59 Percent of Managers Want Workers Skilled in Linux, Open Source - SunTzu55
http://insights.dice.com/2016/05/05/demand-for-linux-talent-stays-strong-report/
======
bpchaps
Heh. I got off the phone yesterday with Comcast's CISO after a security
vulnerability disclosure discussion and the subject of bug bounties came up.
She ranted about how much she loved the idea of open source and community, but
it was pretty clear that she knew nothing about what she was talking about.
Also got the gem, "Well, an infrastructure problem isn't really a bug, so
you're probably not going to get any sort of bounty from that." Heh.

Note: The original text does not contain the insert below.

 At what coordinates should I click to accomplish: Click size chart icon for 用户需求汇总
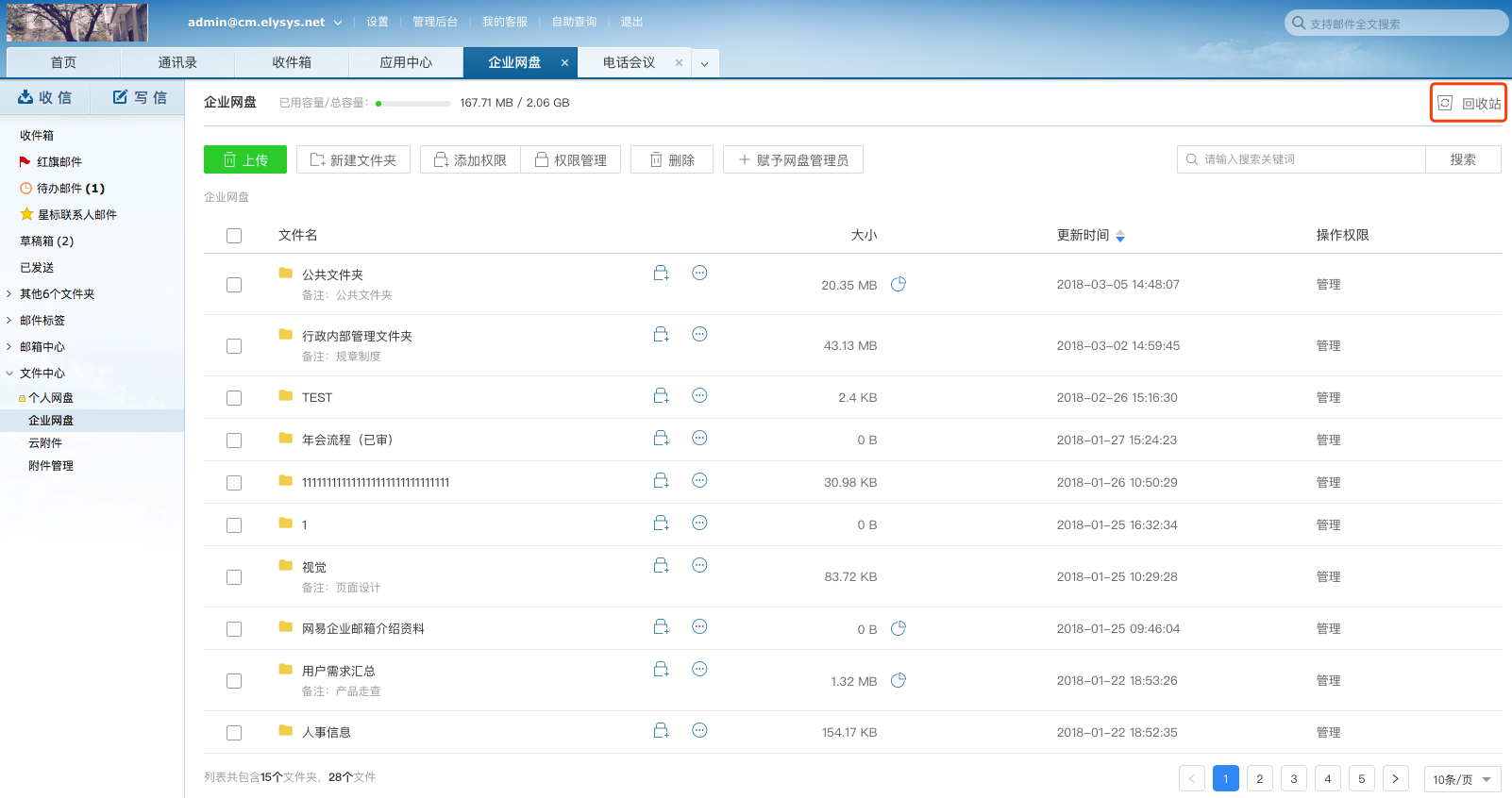tap(899, 680)
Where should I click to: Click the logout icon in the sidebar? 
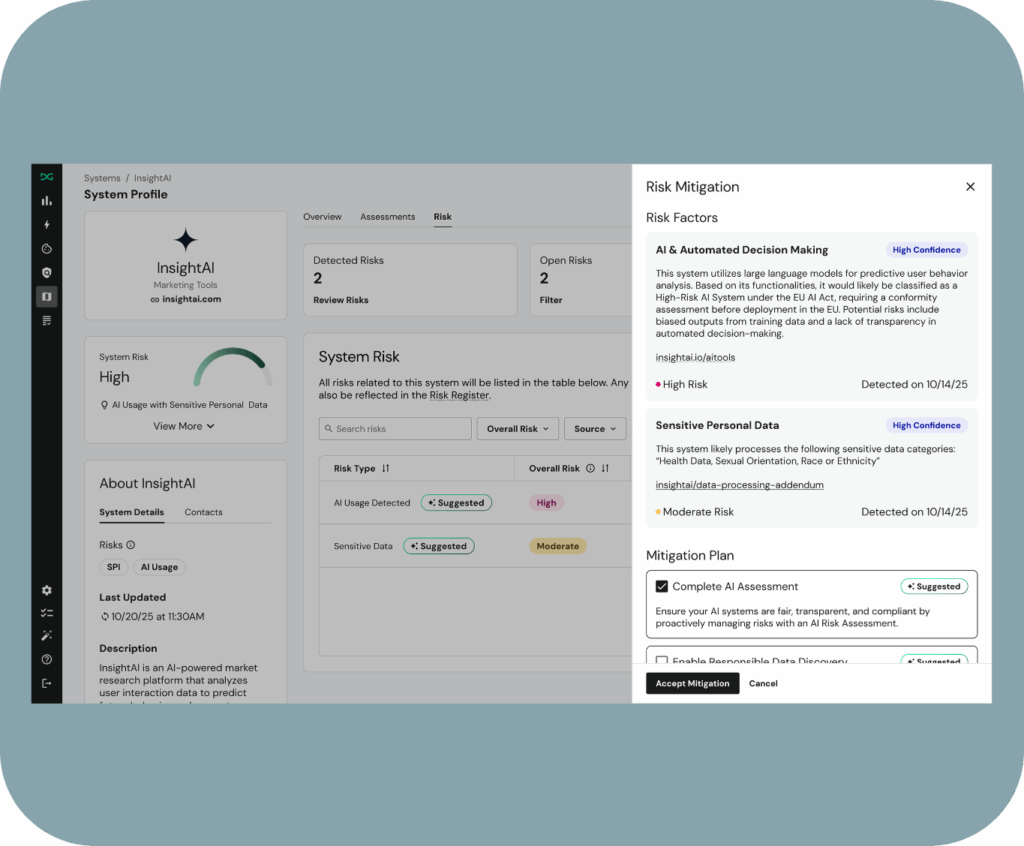pyautogui.click(x=46, y=684)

Every other high level exec I've spoken to recently is like that, too. How do
these people get jobs within technology without having the slightest clue
about their own field?! I'm legit confused how that happens...

------
dTal
"Managers"? Meaningless statistic without telling us the population the sample
was drawn from, but the article doesn't say what it is apart from "the
technology industry". However the linked paper reveals it was "nearly 5000
open source professionals".

NEWS FLASH: Open source professionals want workers skilled in open source!

------
drieddust
I have actually started to hate this tone. Managers wants workers to keep
updating with the latest and greatest while they still keep applying the
industrial age management skills.

why management does not have to evolve and yet reap the best of the benefits
of any new wave?

This is not a rant. I am seriously trying to find this answer for better part
of this year.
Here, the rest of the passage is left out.